И сейчас ей казалось, что всеобъемлющее и все ширящееся желание наполняло её существо (или — сущность?!), но не телесную оболочку, — подобно тому, как горячий воздух из мощной газовой горелки наполнял тогда на её глазах вялую сморщенную оболочку аэростата.
И сейчас, здесь, у неё, окружённой знойным воздухом природного антициклона, желание охватывало не только границы её телесной оболочки, нет, — оно словно бы расширяло свои границы до бесконечного… Наталья утрачивала осознание самой себя, ибо и дыхание её, и бешеное биение сердца, — с частыми перебоями, как тогда, в корзине, — подчинялось одному, а именно влечению к соединению с другой телесной оболочкой, к слиянию с другой человеческой Сущностью.
Неукротимый восторг Желания…
Глаза она открыла уже высоко над землёй, когда шар перешёл в бесшумный горизонтальный полёт по воле ветра.
— Полный улёт! — прошептала она самой себе от охватившего её чувства полной раскрепощённости, полной, абсолютной свободы, которое рождалось в ней при виде земного простора, озарённого солнцем, и неторопливых теней облаков, проплывающих под ними по лугам и перелескам… Облака — и не над ними, а под ними!
— Полный улёт…
Нет, нет! С Игорем у неё такого полного «улёта» не было…
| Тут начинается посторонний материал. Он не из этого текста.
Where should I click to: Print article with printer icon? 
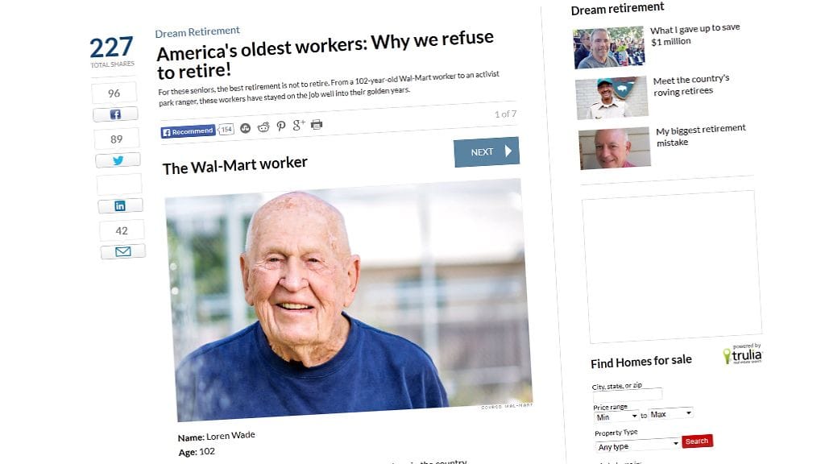tap(316, 124)
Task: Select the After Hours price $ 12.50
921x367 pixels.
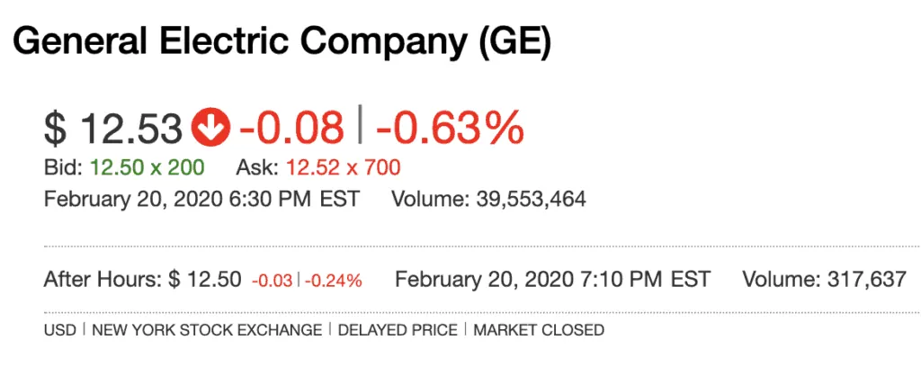Action: tap(204, 280)
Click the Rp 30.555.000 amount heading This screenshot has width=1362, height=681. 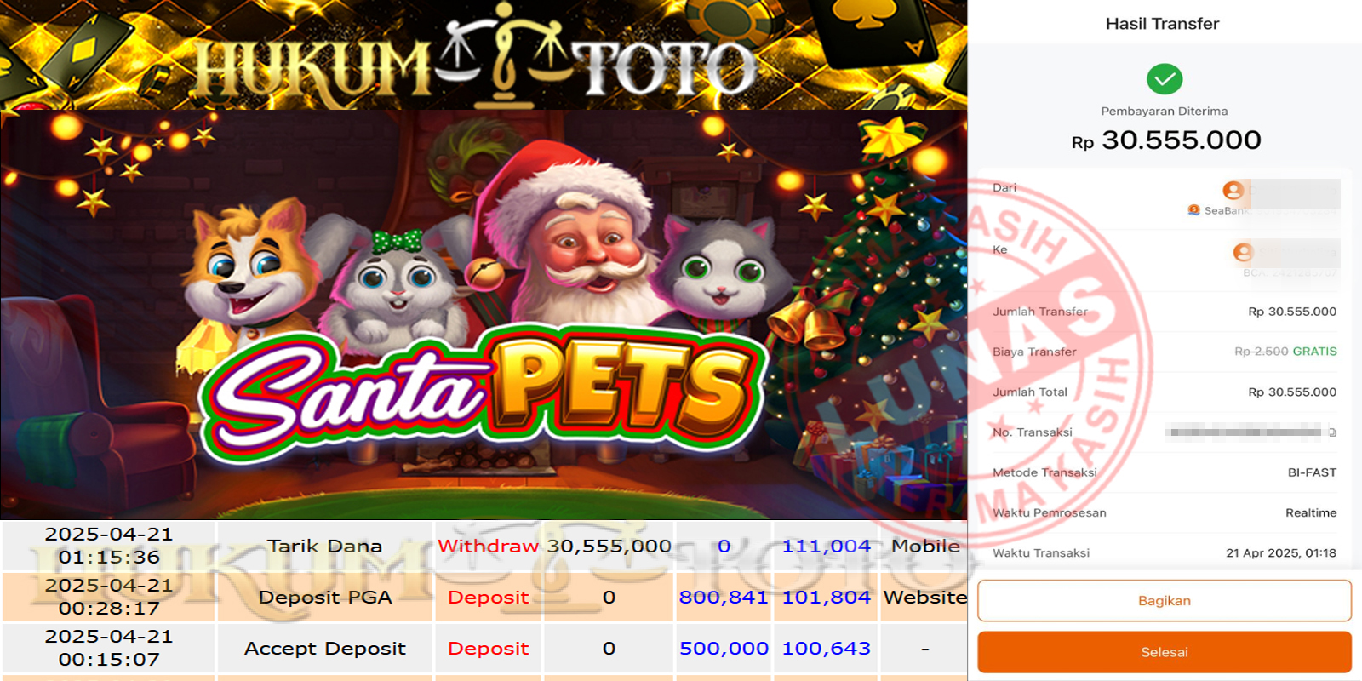[x=1166, y=140]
В цепкой памяти со дна студенческой поры всплыли озорные строки — чьи? А какая теперь разница!
Оставил он обманутую деву,
Как Ариадну, преданную гневу…
Гнева, правду сказать, не было. Только усталость, опустошённость, боль и… удивление.
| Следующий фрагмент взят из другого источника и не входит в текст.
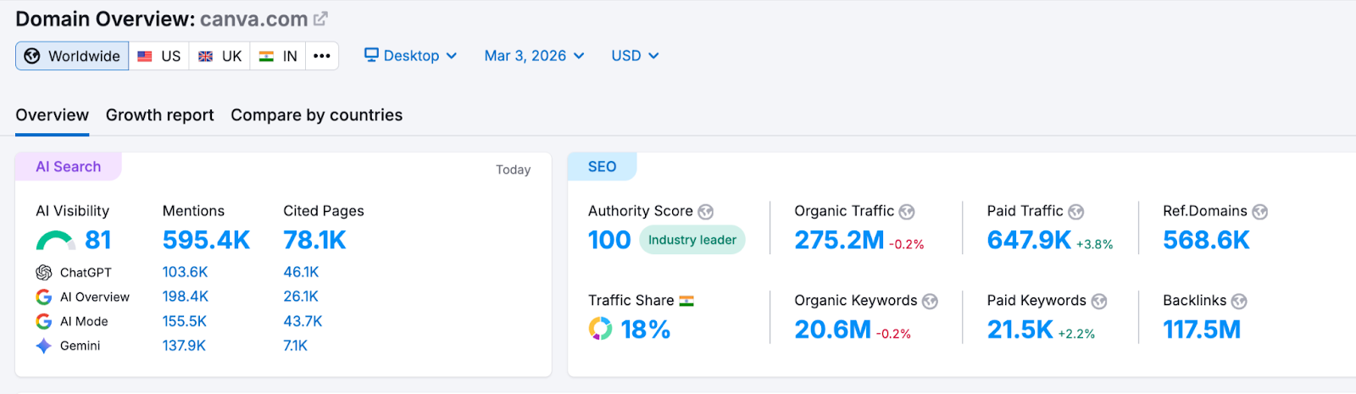Click the globe icon beside Backlinks
Viewport: 1356px width, 394px height.
(x=1239, y=302)
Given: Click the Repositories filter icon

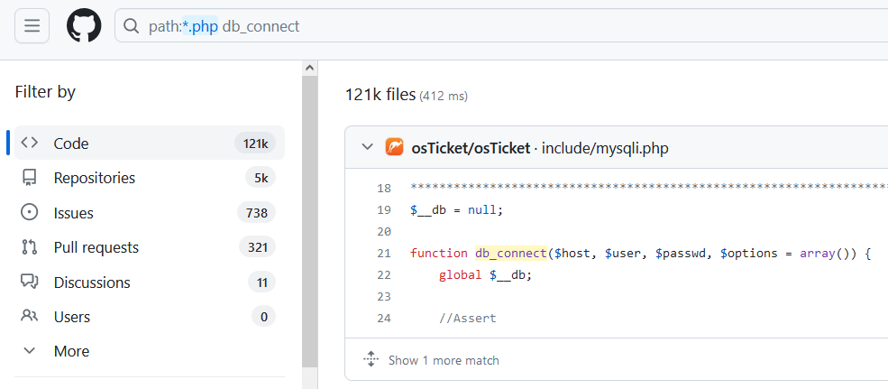Looking at the screenshot, I should (30, 178).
На следующий день Бог отдыхал…
Как говорят кабацкие и трактирные острословы (неважно, что ныне забегаловки называются барами или кафе!), до краев наливаясь пивом и постепенно теряя память, — с утра была суббота.
Бассейн был поставлен на генеральную уборку и дезинфекцию, поэтому хлопот прибавилось, ибо приходилось следить за малышней, которые, как лягушата, то и дело начинали плескаться в ручье.
Наталья сидела в медпунке «на приёме», и к обеду стало известно, что вечером предполагается очередной «День рождения».
Виновница назначалась заранее, разумеется, никакого отношения эта дата не имела к паспортной, ибо под этим кодовым названием скрывалось обычное желание молоденьких воспитательниц потусоваться, выпить и потанцевать.
С танцами, впрочем, возникали вечные проблемы, поскольку мужики в спортивно-оздоровительном лагере являлись постоянным дефицитом.
Престарелый завхоз Пётр Захарыч (кстати сказать, у него была непонятная, но оглушительная кличка: «Икебаныч») представлял собой лицо скорее неодушевлённое, вроде стола или тумбочки, а бывший старший пионервожатый, а нынче — замначальника лагеря по спортивной работе Сергей, рыхловатый молодой мужчина с розовым лицом, в актив никак не шёл, поскольку считался официальным бой-френдом начальницы лагеря, монументальной громогласной женщины, по поводу которой шутили, что когда она погружается в бассейн — вода сразу же начинает переливаться через край…
Но на этот раз её не было, поэтому все чувствовали себя весело и раскованно.
За столом Наталья отвоевала себе место рядом с Игорем, они сидели так тесно, что она всё время своей обнаженной ногой из-под короткой юбки прижималась к его бедру и сквозь тонкую ткань её обдавало жаром, — словно бы это место гладили нагретым утюгом. На нём была белая тенниска с короткими рукавами, настолько в облипочку, что вся его мускулатура казалась ещё более выпуклой и притягательной.
Он совершенно не умел ухаживать за соседкой по столу, и порою Наталья, потянувшись за каким-нибудь блюдом, касалась его грудью. И от того, что она так к нему прижималась, — по её спине сверху вниз словно бы проскакивали искры, а секунду-другую спустя весь её позвоночник превратился в бикфордов шнур, к которому поднесли спичку!
Разбитная Танечка, студентка третьего курса спортинститута, быстренько напилась, кричала, что её никто не любит и что все дети — сволочи, и порывалась танцевать на столе. Правда, её порывы к канканированию во время пресекали более выдержанные подруги.
Сама Наталья быстро и почти без закуски одну за другой заглотила две большие рюмки тёплой водки и почти полностью утратила контроль над собой. Её неодолимо тянуло к Игорю, она ловила раздувшимися ноздрями его запах и, повернувшись к нему, безотчётно закинула руку ему за шею, притянула к себе, вдавливая ноющую от вожделения грудь в английские надписи на его тенниске и крепко поцеловала в губы.